Message-ID: <1367964279.2868.128.camel@ul30vt.home>
Subject: Re: [PATCH] Reset PCIe devices to stop ongoing DMA
From: Alex Williamson <alex.williamson@redhat.com>
To: Don Dutile <ddutile@redhat.com>
Cc: Takao Indoh <indou.takao@jp.fujitsu.com>, bhelgaas@google.com,
        linux-pci@vger.kernel.org, iommu@lists.linux-foundation.org,
        kexec@lists.infradead.org, linux-kernel@vger.kernel.org
Date: Tue, 07 May 2013 16:04:39 -0600
In-Reply-To: <51895FAB.5010805@redhat.com>
References: <1366779539-3584-1-git-send-email-indou.takao@jp.fujitsu.com>
	 <1367944782.2868.106.camel@ul30vt.home> <51895FAB.5010805@redhat.com>
Content-Type: text/plain; charset="UTF-8"
Mime-Version: 1.0
Content-Transfer-Encoding: 7bit
Sender: linux-kernel-owner@vger.kernel.org
Content-Length: 11098
Lines: 282

On Tue, 2013-05-07 at 16:10 -0400, Don Dutile wrote:
> On 05/07/2013 12:39 PM, Alex Williamson wrote:
> > On Wed, 2013-04-24 at 13:58 +0900, Takao Indoh wrote:
> >> This patch resets PCIe devices on boot to stop ongoing DMA. When
> >> "pci=pcie_reset_devices" is specified, a hot reset is triggered on each
> >> PCIe root port and downstream port to reset its downstream endpoint.
> >>
> >> Problem:
> >> This patch solves the problem that kdump can fail when intel_iommu=on is
> >> specified. When intel_iommu=on is specified, many dma-remapping errors
> >> occur in second kernel and it causes problems like driver error or PCI
> >> SERR, at last kdump fails. This problem is caused as follows.

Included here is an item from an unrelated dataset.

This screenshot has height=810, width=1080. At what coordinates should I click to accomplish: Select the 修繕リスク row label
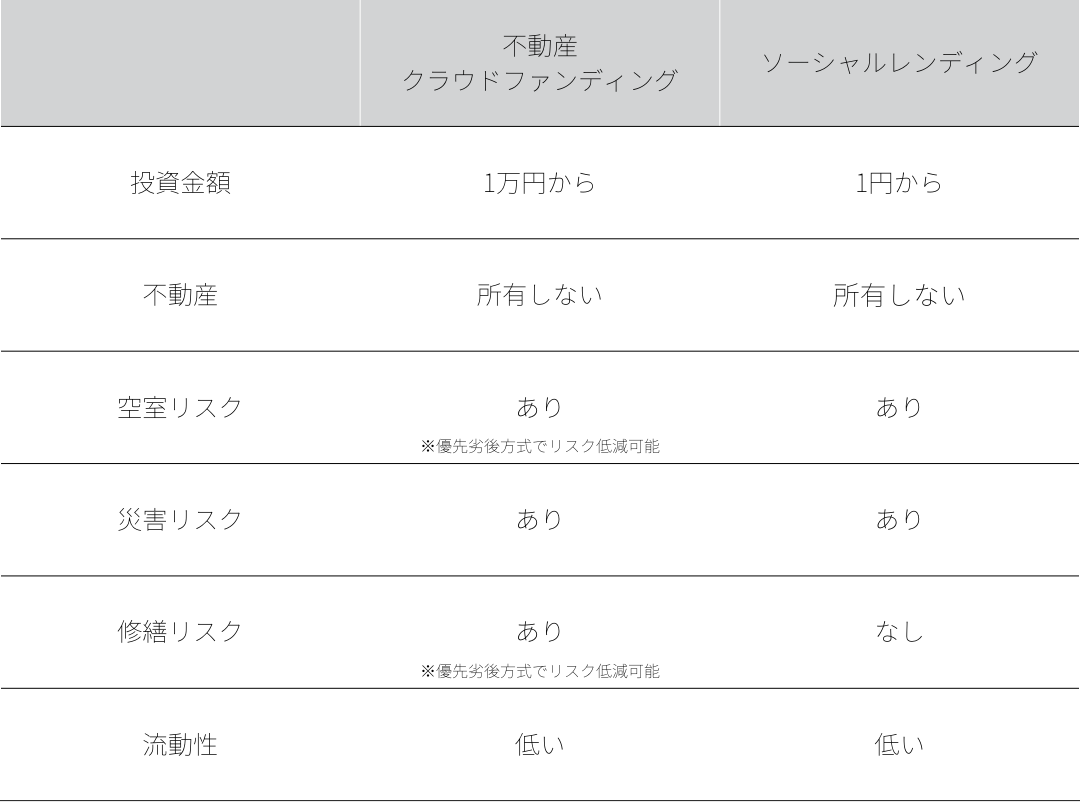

> >> 1) Devices are working on first kernel.
> >> 2) Switch to second kernel(kdump kernel). The devices are still working
> >>     and its DMA continues during this switch.

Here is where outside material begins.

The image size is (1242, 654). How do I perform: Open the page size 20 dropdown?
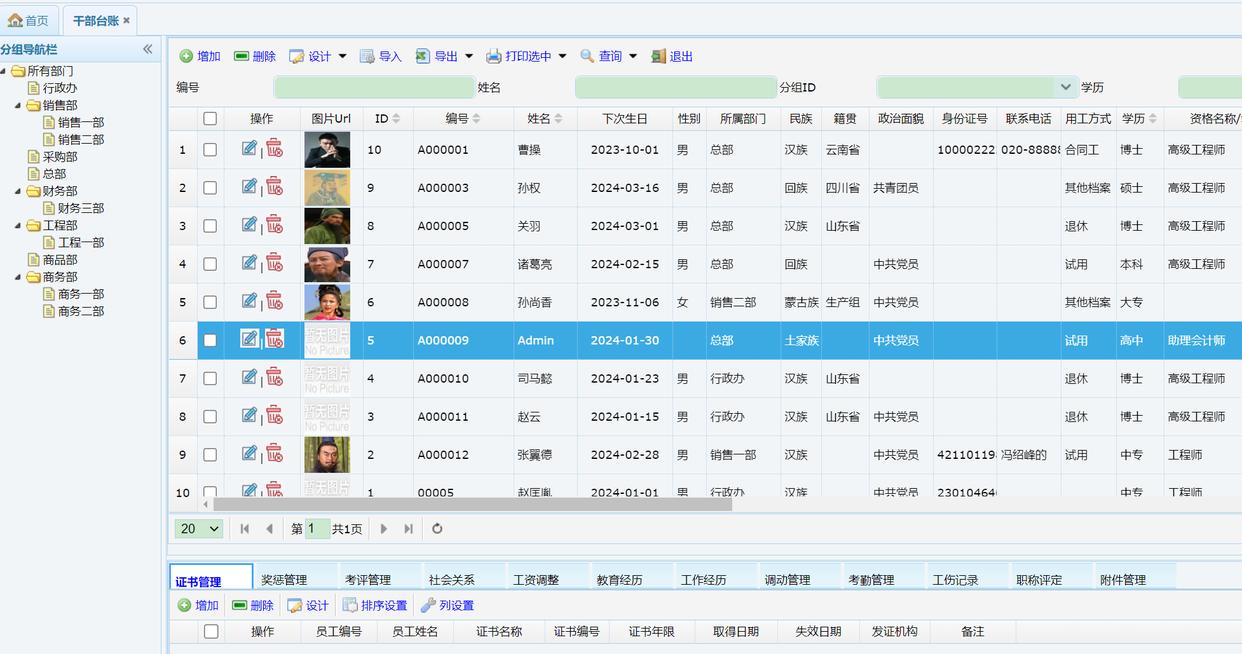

> >> 3) iommu is initialized during second kernel boot and ongoing DMA causes
> >>     dma-remapping errors.
> >>
> >> Solution:
> >> All DMA transactions have to be stopped before iommu is initialized. By
> >> this patch devices are reset and in-flight DMA is stopped before
> >> pci_iommu_init.
> >>
> >> To invoke hot reset on an endpoint, its upstream link need to be reset.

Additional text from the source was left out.